Complete the following
**a)** Can you print the passage of the article on the congressional letter to HHS about eating disorders, starting at "The representatives took" and ending at "alleviate eating disorders."?
**b)** Would you carry on the article about lawmakers pressing HHS on eating disorder training, picking up after its final sentence?

Document text
=== Section Start ===
South Florida Reps. Ted Deutch and Ileana Ros-Lehtinen signed onto a bipartisan letter from Congressional members urging the Department of Health and Human Services to implement tools to help treat eating disorders in the U.S.
The representatives took aim at HHS after what they say is a failure to promote training of health care workers to help identify symptoms of eating disorders in patients. They say resources were allocated for such training in the “21st Century Cures Act,” but HHS has stalled in its implementation.
The act was passed in 2016 to fund efforts to combat the opioid epidemic and aid research, among other goals. The law also aimed to increase the availability of certain treatment programs, including those to help alleviate eating disorders.
However, in a letter addressed to HHS Secretary Alex Azar, representatives say the Department dropped the ball.
“We have concerns regarding progress toward early identification and intervention training programs for health professionals,” the statement reads. It goes on to urge HHS officials to allocate “resources to help health professionals identify the early warning signs of eating disorders, fight the stigma associated with mental health disorders, intervene quickly, and refer patients to specialized mental health professionals to help more Americans find the path to recovery.”
Eating disorders are significantly more common among women and typically result in high rates of impairment among those suffering. Less than 50 percent of those suffering from anorexia, bulimia, or binge eating disorder ever seek treatment, according to the National Institute of Mental Health.
=== Section End ===
Extracted data
=== Section Start ===
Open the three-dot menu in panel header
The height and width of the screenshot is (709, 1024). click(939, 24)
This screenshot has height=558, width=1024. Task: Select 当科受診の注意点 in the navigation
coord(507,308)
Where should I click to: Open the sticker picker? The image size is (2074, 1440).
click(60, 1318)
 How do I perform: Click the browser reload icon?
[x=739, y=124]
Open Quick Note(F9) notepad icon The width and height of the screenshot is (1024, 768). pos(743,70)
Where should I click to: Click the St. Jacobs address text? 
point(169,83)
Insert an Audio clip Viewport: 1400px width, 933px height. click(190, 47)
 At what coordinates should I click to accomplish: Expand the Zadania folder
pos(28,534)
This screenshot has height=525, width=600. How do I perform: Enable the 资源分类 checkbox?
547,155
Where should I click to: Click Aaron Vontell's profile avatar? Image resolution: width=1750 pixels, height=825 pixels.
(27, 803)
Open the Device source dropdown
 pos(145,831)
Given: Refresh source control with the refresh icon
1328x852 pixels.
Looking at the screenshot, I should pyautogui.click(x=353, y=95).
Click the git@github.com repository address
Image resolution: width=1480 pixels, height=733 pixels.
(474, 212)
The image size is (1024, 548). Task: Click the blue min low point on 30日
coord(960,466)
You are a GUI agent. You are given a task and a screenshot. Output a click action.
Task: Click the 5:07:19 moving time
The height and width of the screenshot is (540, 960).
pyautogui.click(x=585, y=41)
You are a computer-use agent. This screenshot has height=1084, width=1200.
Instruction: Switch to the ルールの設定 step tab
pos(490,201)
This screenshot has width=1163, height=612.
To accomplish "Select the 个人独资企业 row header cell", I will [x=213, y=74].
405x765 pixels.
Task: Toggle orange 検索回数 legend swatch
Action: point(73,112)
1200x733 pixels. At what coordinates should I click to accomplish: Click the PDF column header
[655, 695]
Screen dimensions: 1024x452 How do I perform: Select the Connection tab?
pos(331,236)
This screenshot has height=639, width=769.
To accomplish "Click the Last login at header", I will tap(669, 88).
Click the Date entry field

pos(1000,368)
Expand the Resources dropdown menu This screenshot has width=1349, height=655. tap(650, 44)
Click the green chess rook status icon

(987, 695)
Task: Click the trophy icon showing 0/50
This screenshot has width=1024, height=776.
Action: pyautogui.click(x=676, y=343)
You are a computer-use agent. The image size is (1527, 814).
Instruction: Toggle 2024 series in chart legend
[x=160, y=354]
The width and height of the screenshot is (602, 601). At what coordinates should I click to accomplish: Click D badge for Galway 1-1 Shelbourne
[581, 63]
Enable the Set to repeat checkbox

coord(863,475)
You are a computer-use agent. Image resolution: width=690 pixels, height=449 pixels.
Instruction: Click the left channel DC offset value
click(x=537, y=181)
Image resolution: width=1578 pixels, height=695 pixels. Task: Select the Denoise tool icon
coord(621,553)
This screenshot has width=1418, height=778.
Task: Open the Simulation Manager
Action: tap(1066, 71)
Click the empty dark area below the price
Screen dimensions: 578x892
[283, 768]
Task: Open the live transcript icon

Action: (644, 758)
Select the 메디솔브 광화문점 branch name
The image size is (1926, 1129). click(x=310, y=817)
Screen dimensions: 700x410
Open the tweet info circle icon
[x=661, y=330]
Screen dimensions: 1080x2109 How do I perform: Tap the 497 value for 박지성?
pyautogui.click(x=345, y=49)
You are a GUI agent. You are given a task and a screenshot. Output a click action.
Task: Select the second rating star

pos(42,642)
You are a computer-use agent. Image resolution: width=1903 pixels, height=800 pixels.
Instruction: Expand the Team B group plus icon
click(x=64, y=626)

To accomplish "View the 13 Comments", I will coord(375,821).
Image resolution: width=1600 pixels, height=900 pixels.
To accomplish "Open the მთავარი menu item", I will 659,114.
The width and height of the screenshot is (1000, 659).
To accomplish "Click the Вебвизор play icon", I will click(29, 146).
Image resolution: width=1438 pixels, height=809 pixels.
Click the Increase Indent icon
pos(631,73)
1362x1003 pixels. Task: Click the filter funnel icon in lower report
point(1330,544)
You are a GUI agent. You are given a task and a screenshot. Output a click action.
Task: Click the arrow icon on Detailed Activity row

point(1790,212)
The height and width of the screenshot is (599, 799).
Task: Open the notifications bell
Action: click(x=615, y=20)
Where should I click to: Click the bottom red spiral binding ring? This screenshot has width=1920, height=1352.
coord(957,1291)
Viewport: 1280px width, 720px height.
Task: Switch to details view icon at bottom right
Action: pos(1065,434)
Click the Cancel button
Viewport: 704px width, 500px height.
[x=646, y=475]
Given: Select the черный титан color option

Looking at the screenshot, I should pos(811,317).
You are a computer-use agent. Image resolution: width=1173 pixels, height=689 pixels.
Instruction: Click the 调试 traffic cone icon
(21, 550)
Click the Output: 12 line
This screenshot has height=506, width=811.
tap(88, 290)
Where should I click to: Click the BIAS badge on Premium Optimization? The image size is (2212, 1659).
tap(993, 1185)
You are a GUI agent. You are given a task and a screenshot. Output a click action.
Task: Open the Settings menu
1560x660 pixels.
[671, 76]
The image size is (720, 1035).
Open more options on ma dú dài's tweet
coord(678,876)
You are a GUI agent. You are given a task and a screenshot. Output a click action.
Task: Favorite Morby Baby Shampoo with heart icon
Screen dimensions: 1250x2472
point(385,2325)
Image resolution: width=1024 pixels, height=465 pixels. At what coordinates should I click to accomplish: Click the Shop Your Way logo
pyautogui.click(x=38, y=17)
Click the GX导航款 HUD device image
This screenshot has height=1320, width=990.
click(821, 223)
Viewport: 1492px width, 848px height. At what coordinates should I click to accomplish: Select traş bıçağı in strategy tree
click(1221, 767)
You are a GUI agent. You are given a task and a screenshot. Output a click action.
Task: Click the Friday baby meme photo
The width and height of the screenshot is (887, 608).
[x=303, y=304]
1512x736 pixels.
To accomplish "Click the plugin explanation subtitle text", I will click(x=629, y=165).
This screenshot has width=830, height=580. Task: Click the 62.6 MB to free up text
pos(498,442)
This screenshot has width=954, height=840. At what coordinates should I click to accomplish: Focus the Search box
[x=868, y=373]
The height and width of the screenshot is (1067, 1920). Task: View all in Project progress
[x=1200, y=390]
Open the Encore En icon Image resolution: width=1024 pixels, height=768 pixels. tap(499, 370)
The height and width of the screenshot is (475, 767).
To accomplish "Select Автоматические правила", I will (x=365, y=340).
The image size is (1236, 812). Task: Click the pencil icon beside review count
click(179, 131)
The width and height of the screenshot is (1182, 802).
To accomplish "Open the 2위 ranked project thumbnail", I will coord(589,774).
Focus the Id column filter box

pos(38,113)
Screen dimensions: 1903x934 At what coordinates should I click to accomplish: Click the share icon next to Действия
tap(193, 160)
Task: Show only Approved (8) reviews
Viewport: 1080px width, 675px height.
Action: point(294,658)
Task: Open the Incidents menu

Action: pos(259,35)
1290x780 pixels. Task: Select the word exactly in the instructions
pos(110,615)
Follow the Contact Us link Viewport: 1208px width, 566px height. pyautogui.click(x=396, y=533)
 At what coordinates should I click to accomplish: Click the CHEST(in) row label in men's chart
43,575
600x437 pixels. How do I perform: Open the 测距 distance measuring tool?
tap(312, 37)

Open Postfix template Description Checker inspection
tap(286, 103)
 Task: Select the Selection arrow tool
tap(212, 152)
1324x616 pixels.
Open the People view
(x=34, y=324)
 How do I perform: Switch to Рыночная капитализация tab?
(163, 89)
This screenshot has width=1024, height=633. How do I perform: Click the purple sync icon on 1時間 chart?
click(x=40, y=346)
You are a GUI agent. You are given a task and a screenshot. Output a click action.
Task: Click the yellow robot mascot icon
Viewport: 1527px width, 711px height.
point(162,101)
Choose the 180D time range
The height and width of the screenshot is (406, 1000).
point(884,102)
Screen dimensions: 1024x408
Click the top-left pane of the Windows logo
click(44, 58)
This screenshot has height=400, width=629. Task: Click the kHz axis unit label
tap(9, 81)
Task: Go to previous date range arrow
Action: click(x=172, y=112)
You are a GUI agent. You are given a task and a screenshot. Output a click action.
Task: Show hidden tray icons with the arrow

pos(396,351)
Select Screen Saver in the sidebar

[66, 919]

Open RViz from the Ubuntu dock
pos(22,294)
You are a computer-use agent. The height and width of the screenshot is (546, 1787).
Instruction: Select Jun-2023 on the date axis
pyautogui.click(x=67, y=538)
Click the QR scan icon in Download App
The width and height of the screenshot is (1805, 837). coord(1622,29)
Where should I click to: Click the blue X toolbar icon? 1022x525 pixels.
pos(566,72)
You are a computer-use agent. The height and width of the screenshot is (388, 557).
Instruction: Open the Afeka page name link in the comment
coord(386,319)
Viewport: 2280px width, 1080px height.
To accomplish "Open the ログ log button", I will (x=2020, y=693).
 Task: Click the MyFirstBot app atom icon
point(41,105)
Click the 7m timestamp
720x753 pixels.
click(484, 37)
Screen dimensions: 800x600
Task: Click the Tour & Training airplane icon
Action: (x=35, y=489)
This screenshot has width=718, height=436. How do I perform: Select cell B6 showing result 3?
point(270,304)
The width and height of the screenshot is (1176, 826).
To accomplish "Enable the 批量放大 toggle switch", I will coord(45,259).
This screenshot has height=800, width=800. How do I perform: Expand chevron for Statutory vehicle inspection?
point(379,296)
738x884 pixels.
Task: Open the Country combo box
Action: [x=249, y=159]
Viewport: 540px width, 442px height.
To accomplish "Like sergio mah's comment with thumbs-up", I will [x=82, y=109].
=== Section End ===
Expected outputs
**a)**
The representatives took aim at HHS after what they say is a failure to promote training of health care workers to help identify symptoms of eating disorders in patients. They say resources were allocated for such training in the “21st Century Cures Act,” but HHS has stalled in its implementation.
The act was passed in 2016 to fund efforts to combat the opioid epidemic and aid research, among other goals. The law also aimed to increase the availability of certain treatment programs, including those to help alleviate eating disorders.

**b)**
That highlights the concern of Congress members that health professionals need better training to identify and treat these disorders, even when patients do not actively seek out treatment.
“Passage of the 21st Century Cures Act was a major bipartisan accomplishment, and now we are asking the Department to utilize all necessary resources to implement these health programs,” Deutch added in a statement. “We need to train our health professionals to learn how to detect, prevent, and treat eating disorders among their patients. With 30 million Americans affected by these illnesses over their lifetime, this demands the full attention and appropriate resources of our federal health agency.”
“It is unfortunate that programs to train health professionals to identify and treat these disorders have not been forthcoming from the Department of Health and Human Services,” said Ros-Lehtinen. “Along with my friend and colleague, Ted, I urge Secretary Azar to implement programs that will help those with eating disorders get the help they need.”